*** Block opens ***
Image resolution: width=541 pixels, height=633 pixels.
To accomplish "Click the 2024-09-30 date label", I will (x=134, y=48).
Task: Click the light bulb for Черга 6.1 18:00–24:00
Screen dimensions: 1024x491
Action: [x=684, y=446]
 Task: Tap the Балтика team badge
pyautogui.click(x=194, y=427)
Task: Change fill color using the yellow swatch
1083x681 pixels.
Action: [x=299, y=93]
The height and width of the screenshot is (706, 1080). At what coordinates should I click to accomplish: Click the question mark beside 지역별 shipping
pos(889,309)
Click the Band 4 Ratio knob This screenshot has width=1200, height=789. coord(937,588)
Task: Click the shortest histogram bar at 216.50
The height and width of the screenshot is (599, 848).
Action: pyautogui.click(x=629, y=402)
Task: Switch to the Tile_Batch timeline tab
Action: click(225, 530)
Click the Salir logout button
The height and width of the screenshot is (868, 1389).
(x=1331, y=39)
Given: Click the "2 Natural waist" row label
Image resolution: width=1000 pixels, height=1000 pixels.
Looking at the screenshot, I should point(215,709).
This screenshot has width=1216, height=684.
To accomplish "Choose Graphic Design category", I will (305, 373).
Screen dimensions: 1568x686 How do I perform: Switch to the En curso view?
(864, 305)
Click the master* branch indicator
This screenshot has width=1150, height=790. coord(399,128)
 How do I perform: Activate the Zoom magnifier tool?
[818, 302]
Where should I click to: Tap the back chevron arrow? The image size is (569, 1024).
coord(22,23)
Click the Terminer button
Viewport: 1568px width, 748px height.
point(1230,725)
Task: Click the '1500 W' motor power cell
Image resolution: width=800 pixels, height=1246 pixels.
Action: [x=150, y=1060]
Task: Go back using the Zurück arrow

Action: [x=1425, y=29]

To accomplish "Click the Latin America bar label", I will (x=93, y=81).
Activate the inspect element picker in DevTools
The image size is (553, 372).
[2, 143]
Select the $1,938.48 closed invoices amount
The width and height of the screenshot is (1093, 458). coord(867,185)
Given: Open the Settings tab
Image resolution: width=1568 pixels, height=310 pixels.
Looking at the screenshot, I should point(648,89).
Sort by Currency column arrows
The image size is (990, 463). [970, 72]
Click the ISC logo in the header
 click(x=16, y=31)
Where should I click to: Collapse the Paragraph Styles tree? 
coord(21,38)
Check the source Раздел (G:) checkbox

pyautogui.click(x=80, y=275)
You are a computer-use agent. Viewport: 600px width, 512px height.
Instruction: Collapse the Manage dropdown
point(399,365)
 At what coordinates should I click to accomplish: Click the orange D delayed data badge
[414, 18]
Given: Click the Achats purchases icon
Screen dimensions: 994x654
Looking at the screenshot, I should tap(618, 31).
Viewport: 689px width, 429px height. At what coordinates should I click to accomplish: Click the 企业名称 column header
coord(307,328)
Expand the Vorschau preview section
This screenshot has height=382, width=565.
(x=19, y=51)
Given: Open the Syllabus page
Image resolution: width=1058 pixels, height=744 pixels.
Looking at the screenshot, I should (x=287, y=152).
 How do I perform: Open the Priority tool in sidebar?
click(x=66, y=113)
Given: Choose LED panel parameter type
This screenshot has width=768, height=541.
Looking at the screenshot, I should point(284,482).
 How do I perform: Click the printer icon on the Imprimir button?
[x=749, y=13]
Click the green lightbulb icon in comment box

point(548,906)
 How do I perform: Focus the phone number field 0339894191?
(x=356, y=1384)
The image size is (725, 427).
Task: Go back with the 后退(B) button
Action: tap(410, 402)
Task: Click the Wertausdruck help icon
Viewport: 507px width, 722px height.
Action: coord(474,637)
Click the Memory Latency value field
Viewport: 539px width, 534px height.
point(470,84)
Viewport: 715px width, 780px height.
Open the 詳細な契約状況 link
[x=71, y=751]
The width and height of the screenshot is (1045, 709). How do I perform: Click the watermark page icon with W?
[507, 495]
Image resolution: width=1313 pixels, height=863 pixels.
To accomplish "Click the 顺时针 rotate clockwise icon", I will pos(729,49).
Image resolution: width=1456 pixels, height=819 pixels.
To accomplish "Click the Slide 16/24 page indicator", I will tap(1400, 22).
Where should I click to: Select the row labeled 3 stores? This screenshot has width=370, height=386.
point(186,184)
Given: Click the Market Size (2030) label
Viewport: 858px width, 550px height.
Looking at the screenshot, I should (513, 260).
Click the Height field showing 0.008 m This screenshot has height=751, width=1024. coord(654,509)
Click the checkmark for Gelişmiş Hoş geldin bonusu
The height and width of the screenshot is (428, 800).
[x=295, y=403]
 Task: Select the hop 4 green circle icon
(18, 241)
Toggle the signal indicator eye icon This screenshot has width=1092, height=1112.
*** Block closes ***
## Your assignment
Go through the records above, find every line with the word "Choose", and list those lines.

## The answer
To accomplish "Choose Graphic Design category", I will (305, 373).
Given: Choose LED panel parameter type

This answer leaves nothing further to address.